Ben: “I think one thing to say of this space is that we’re always playing with it – not trying too hard, but constantly moving things around, adding artwork that we like, replacing pictures. I feel like it’s a space where we can really portray ourselves and our personalities; what our interests are at a particular time. And our pasts, as well. There are things in here that really sum up our past as a couple and as individuals. It’s a place for us to be who we want to be.”

Scott: “It has so much character. One nice thing that has happened over the last year is that we had a real clear-out. It’s been really cathartic to get rid of things, like all the magazines I’d hoarded – fashion, interiors. It was such a great thing – it felt like something had been lifted. It was a fresh start.”

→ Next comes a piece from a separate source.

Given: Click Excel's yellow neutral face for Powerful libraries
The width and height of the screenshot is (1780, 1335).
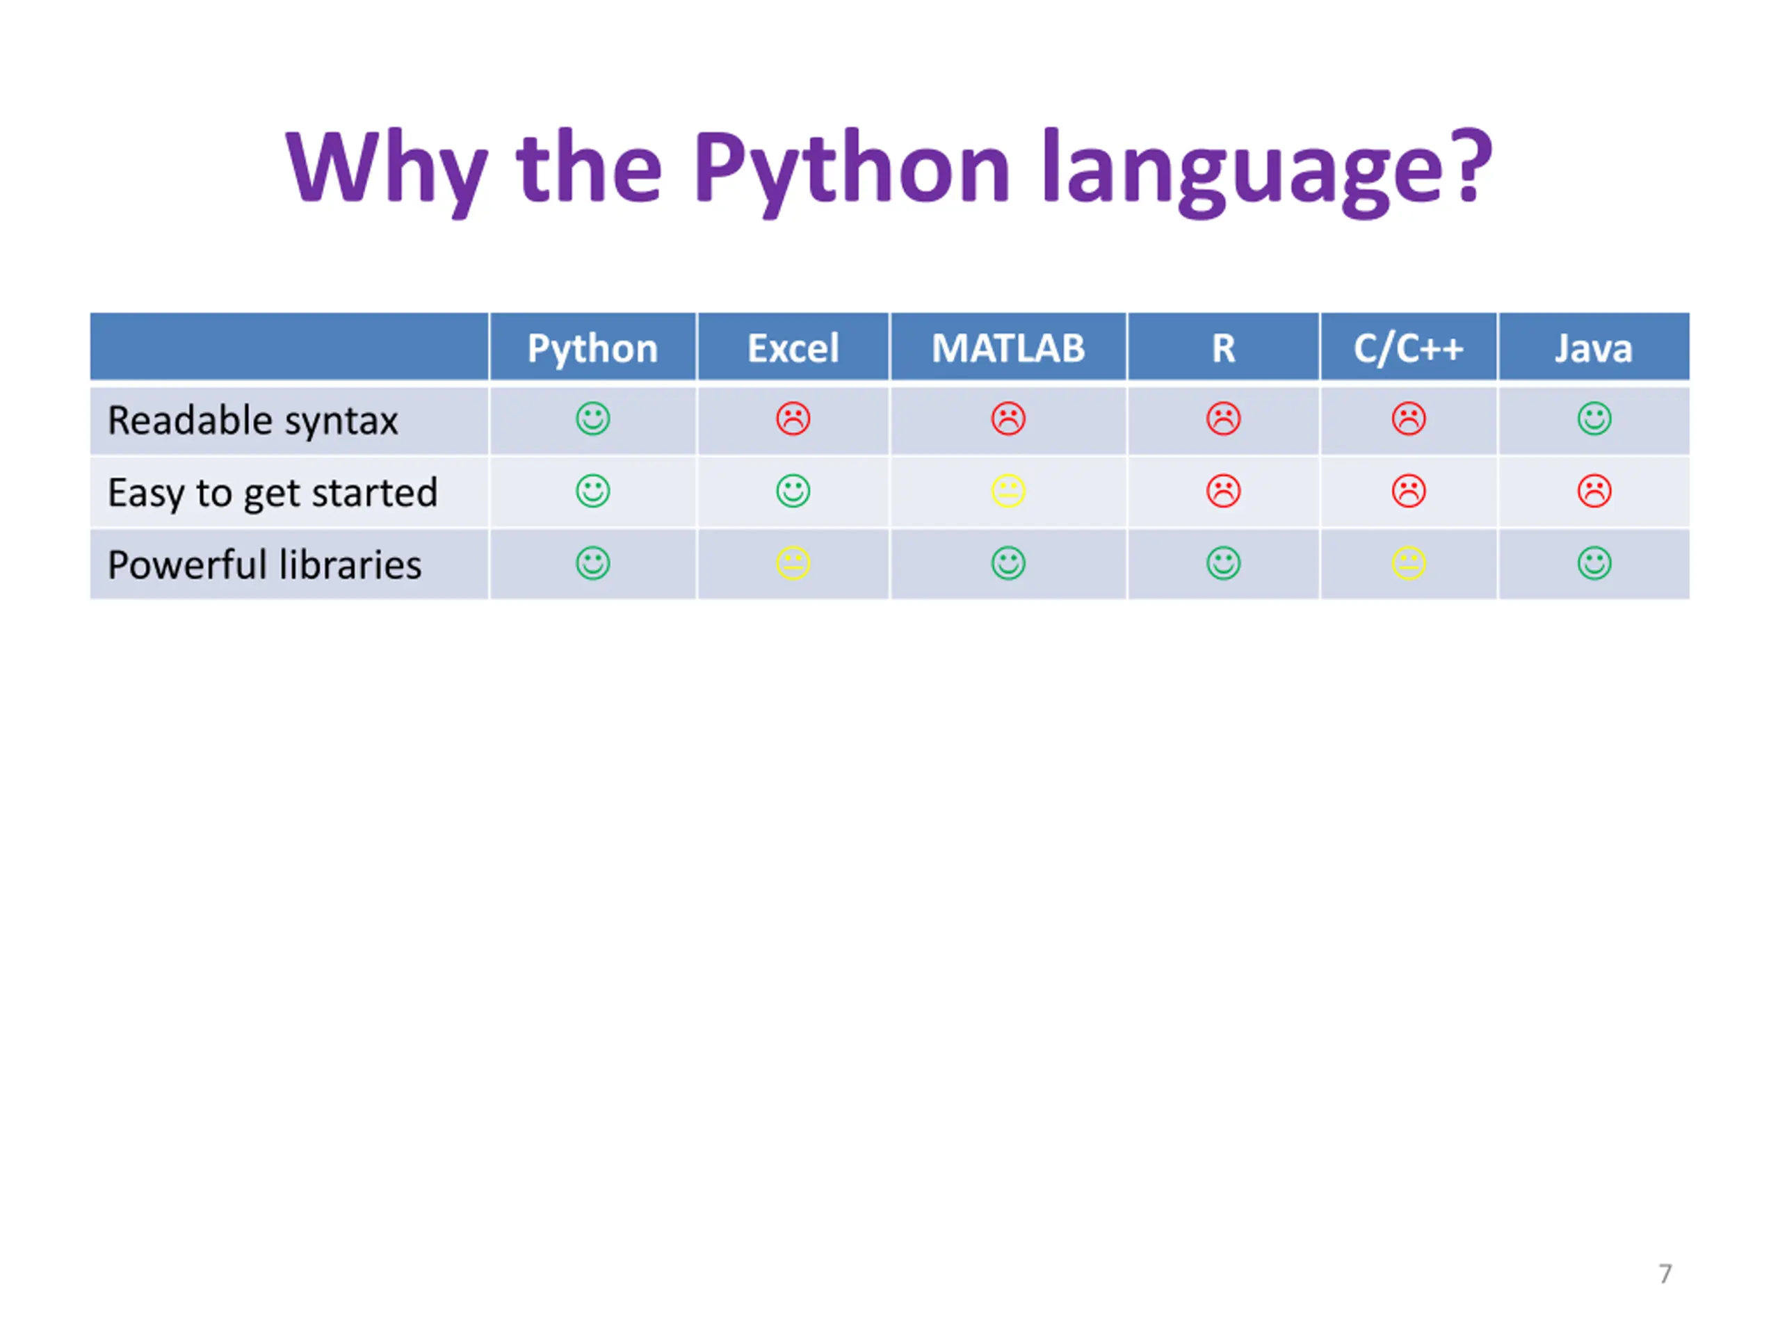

Ben: “The pictures in here don’t constantly move, but I do constantly think about moving them: how we could do it, what I might have forgotten about, things I haven’t had framed yet. I used to work in the art world, first for Marc Quinn and then for Sam Taylor-Johnson, and fortunately, I’ve got some really nice pieces; some I bought and some I was lucky enough to be given. One of my favourites is a painting we commissioned – something we’d been meaning to do since we got married in 2016. It’s by Lisa Maria Ortiz. She’s relatively unknown, but we fell in love with a picture of hers that we saw in the RA. It was a one-off, so we commissioned her to make us a piece. It’s quite refreshing to have something newer in here.”

Scott: “I like the leather armchair. It was a present from my mum and dad for my 30th birthday. Our old dog chewed the bottom and we haven’t had it fixed. I think that’s one of my favourite pieces.”

Ben: “We buy things because we like them, not because we’re trend-led. Sometimes the two things cross over accidentally, but it’s more to do with what we’re feeling at the time. I’m quite driven by my mood – and my mood often changes. I think it’s probably a godsend we live in such a small flat. If we had a big house it would be full of stuff and we’d never have any money, because we’d spend it all on art.”

Scott: “Occasionally we buy things on a whim, but generally we really think about what we’re buying and about whether it will work in the space. It’s really quite relaxed in here – it’s not contrived in any way. And now we’ve stripped it back, it means you can actually enjoy what’s here.”

Ben: “It’s got everything we want in here. Before, we had lots of nice things, but we had everything in here. Some things were hidden or forgotten. It’s definitely changed as we’ve got older.”